---- Record set

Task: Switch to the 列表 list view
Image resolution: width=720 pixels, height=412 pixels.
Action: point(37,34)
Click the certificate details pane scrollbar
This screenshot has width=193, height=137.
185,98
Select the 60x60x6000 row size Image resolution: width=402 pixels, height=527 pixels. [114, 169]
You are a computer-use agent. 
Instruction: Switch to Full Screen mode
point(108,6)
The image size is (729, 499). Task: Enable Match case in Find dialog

--------
---- Record set

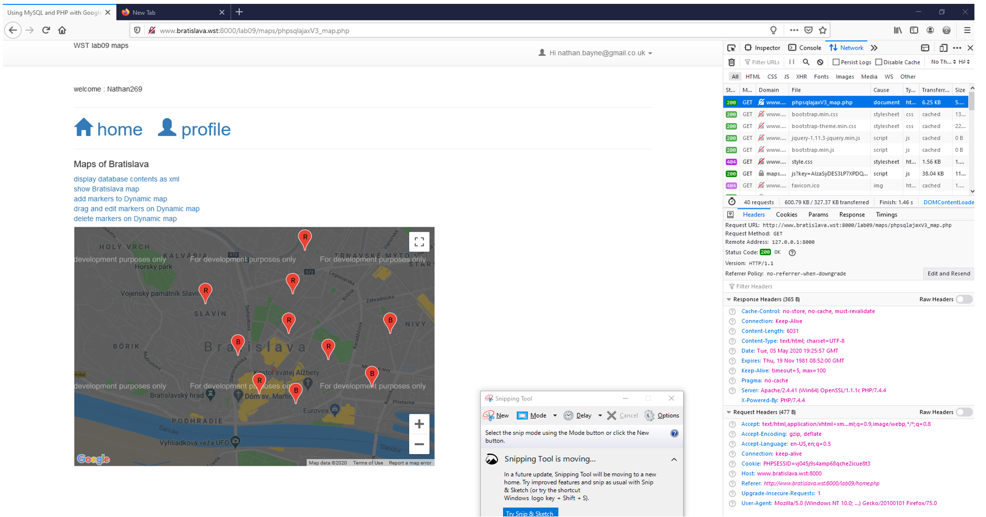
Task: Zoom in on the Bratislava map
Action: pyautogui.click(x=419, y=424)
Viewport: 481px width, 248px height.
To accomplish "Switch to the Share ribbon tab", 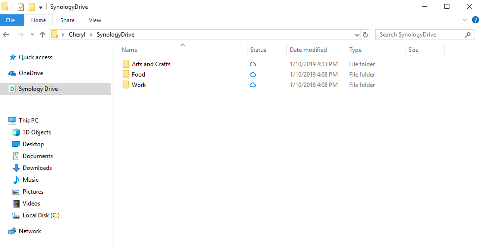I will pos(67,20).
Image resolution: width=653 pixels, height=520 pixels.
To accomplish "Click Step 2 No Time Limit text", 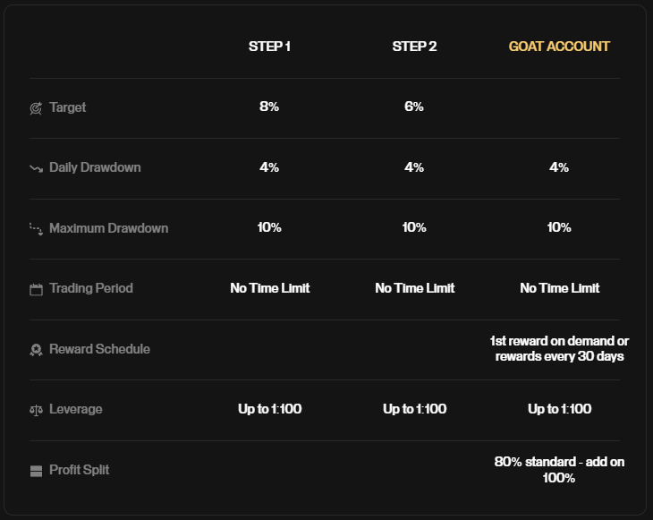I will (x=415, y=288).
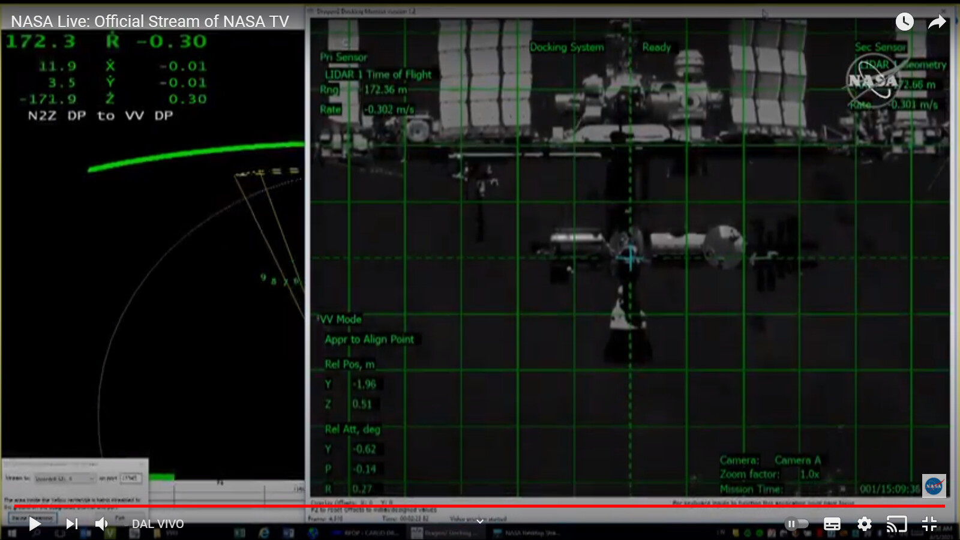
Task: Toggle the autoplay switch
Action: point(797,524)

--------

**Required work**
Only the lines above from the one with "Task: Switch to the 列表 list view" through the one with "The image size" should be duplicated, character for character.

**Task result**
Task: Switch to the 列表 list view
Image resolution: width=720 pixels, height=412 pixels.
Action: point(37,34)
Click the certificate details pane scrollbar
This screenshot has width=193, height=137.
185,98
Select the 60x60x6000 row size Image resolution: width=402 pixels, height=527 pixels. [114, 169]
You are a computer-use agent. 
Instruction: Switch to Full Screen mode
point(108,6)
The image size is (729, 499). Task: Enable Match case in Find dialog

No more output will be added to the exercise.